SUPPLIED RECORDS:
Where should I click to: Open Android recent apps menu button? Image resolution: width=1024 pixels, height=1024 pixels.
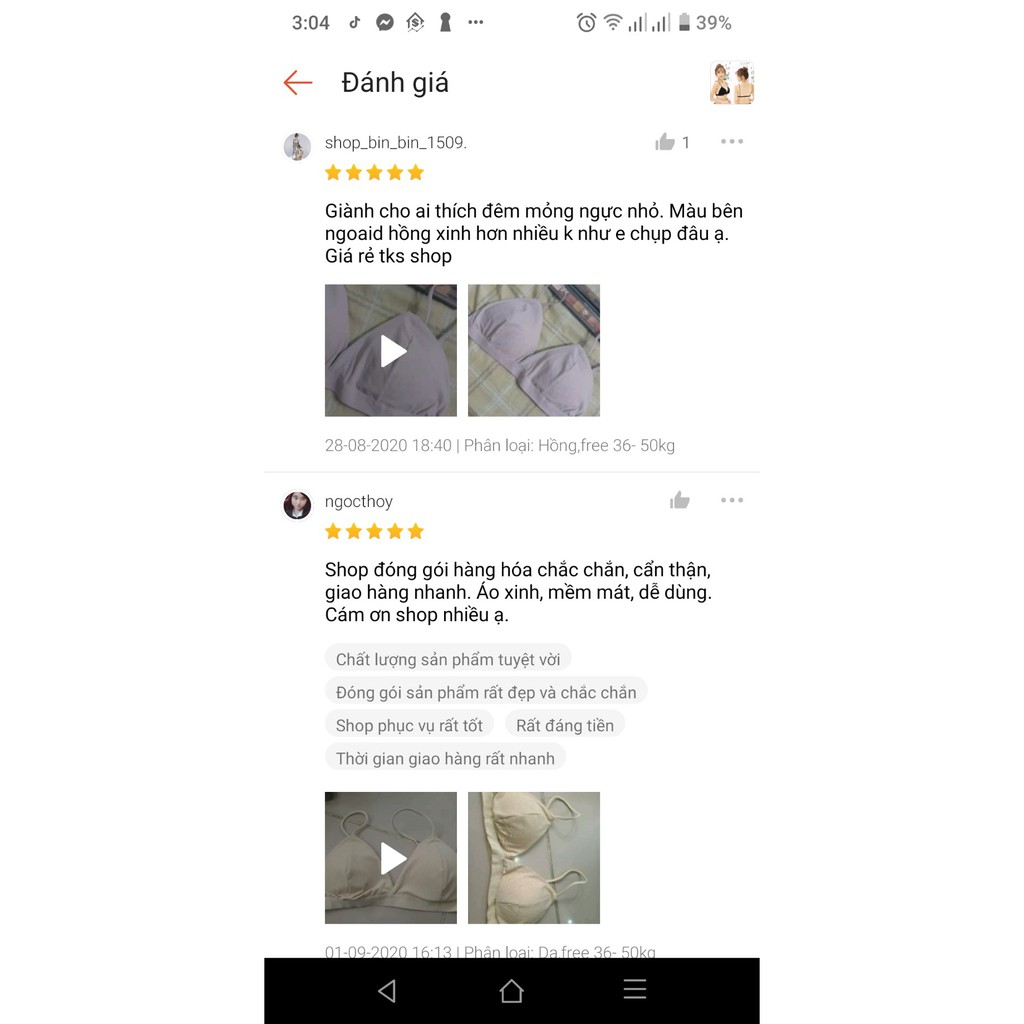(635, 989)
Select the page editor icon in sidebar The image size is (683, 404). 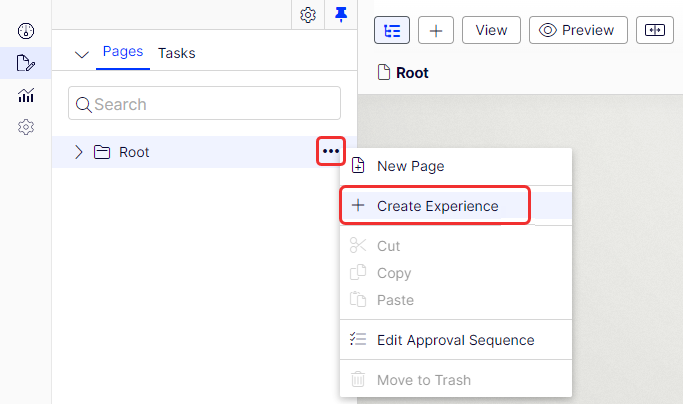[x=26, y=63]
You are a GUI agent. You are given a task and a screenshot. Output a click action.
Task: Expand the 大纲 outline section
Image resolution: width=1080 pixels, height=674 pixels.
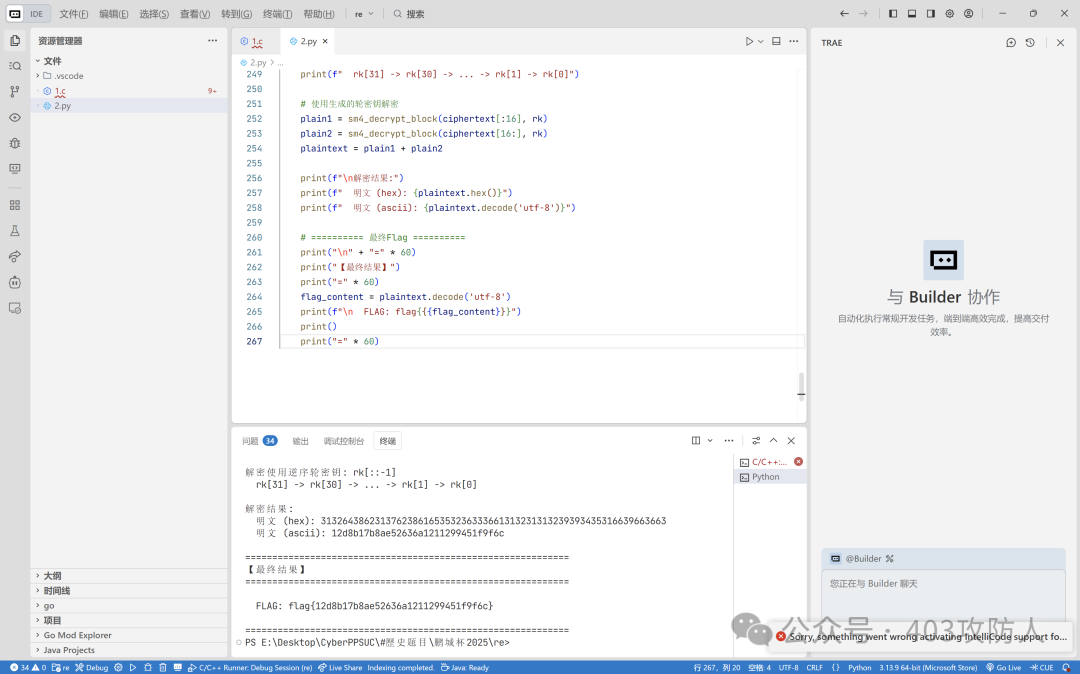[x=52, y=576]
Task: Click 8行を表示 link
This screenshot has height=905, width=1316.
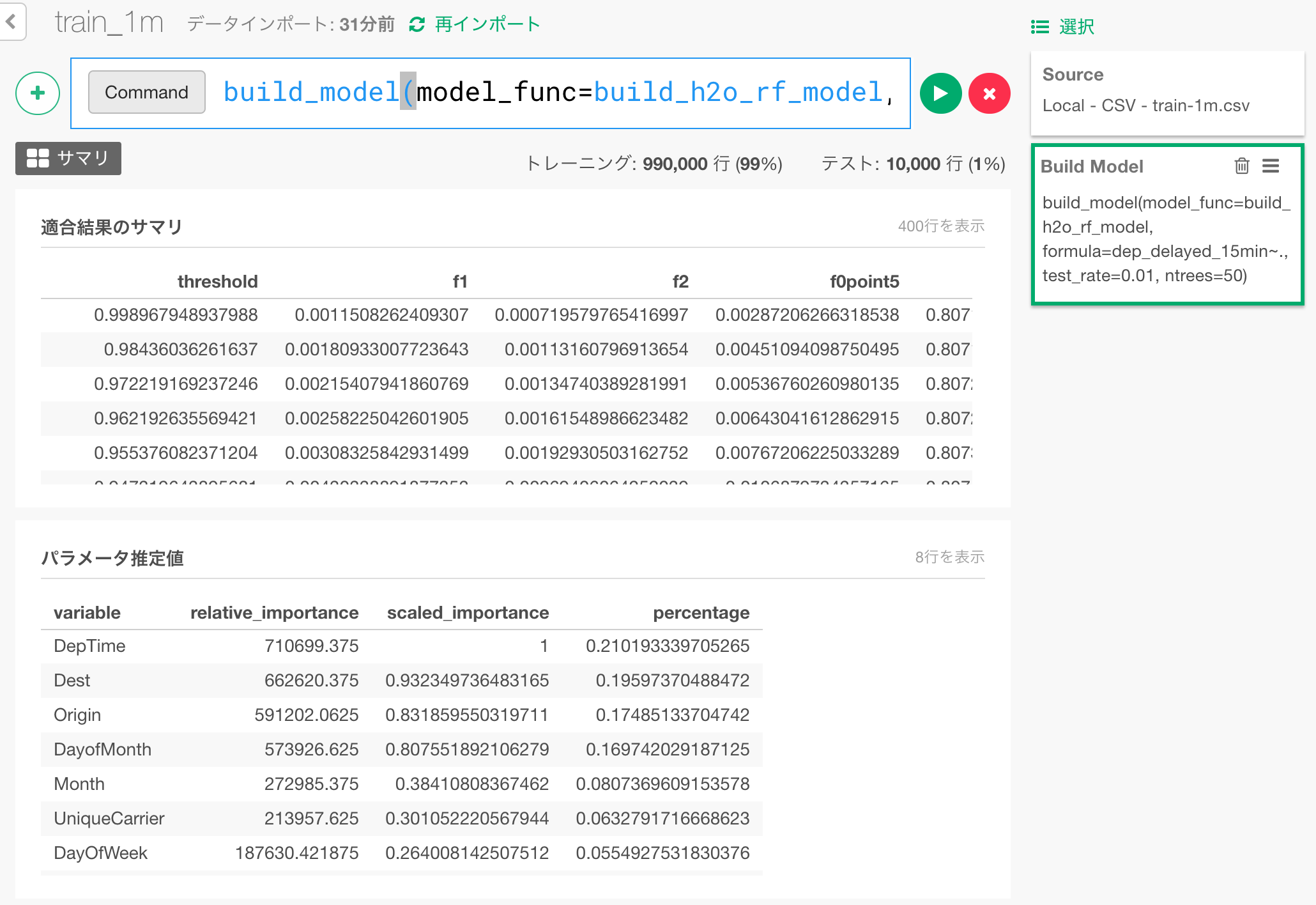Action: [949, 557]
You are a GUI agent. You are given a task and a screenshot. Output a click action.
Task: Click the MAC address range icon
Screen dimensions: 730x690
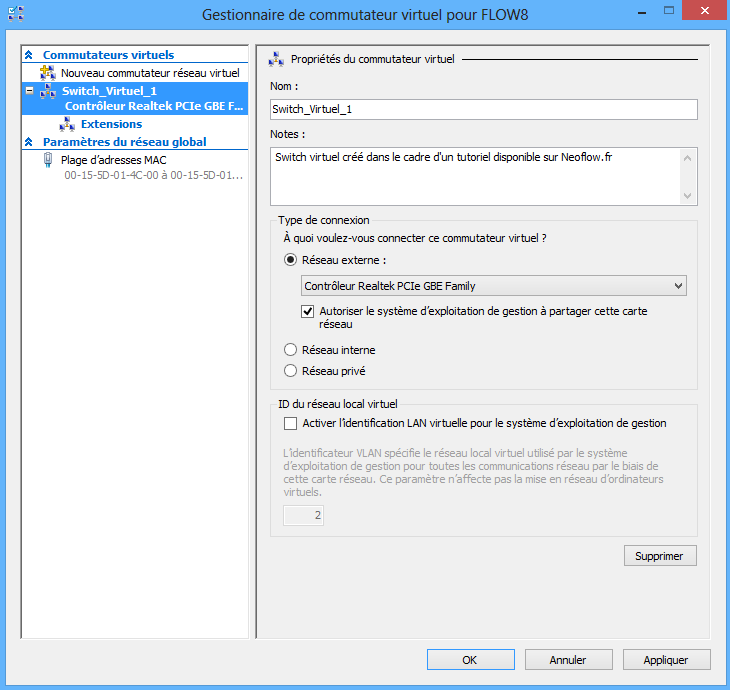coord(47,160)
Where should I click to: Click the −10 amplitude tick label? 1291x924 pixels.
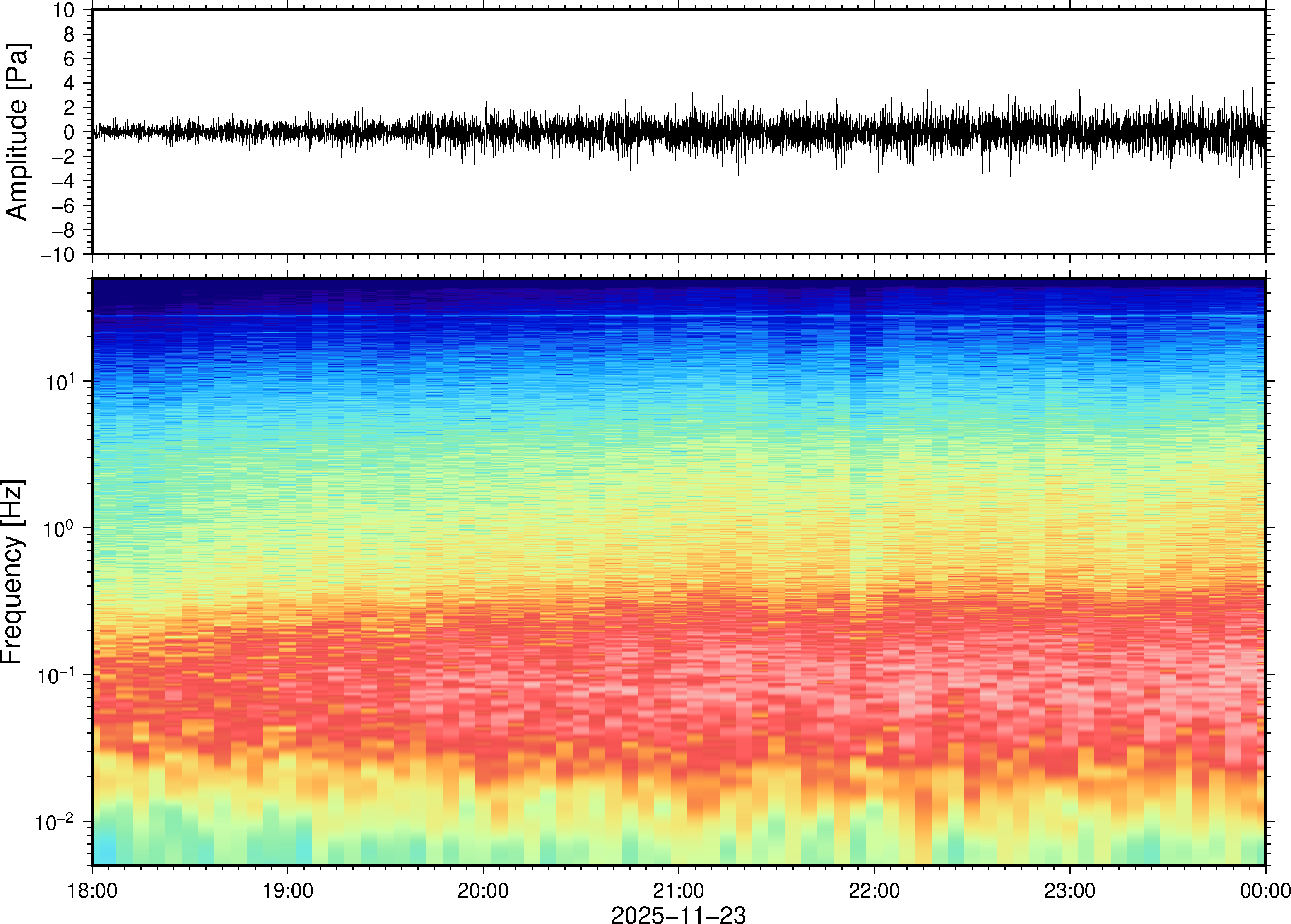[57, 255]
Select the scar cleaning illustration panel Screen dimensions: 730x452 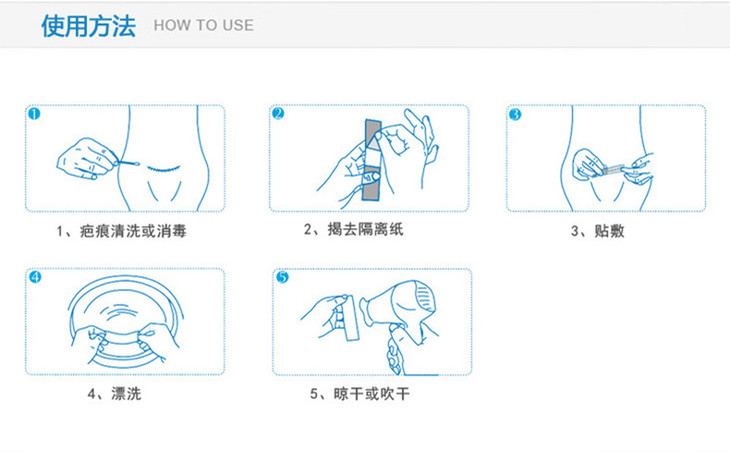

WHAT THIS TASK INVOLVES:
Put the lines of the listing, from the line containing "Where should I click to: Click" through the end of the listing, both ends included, into a Markdown table with the columns Row and Line. Number each row, skip blank lines, and leave the pictures out.

FULL SOLUTION:
| Row | Line |
|---|---|
| 1 | Where should I click to: Click the −10 amplitude tick label? 1291x924 pixels. |
| 2 | [57, 255] |
| 3 | Select the scar cleaning illustration panel Screen dimensions: 730x452  |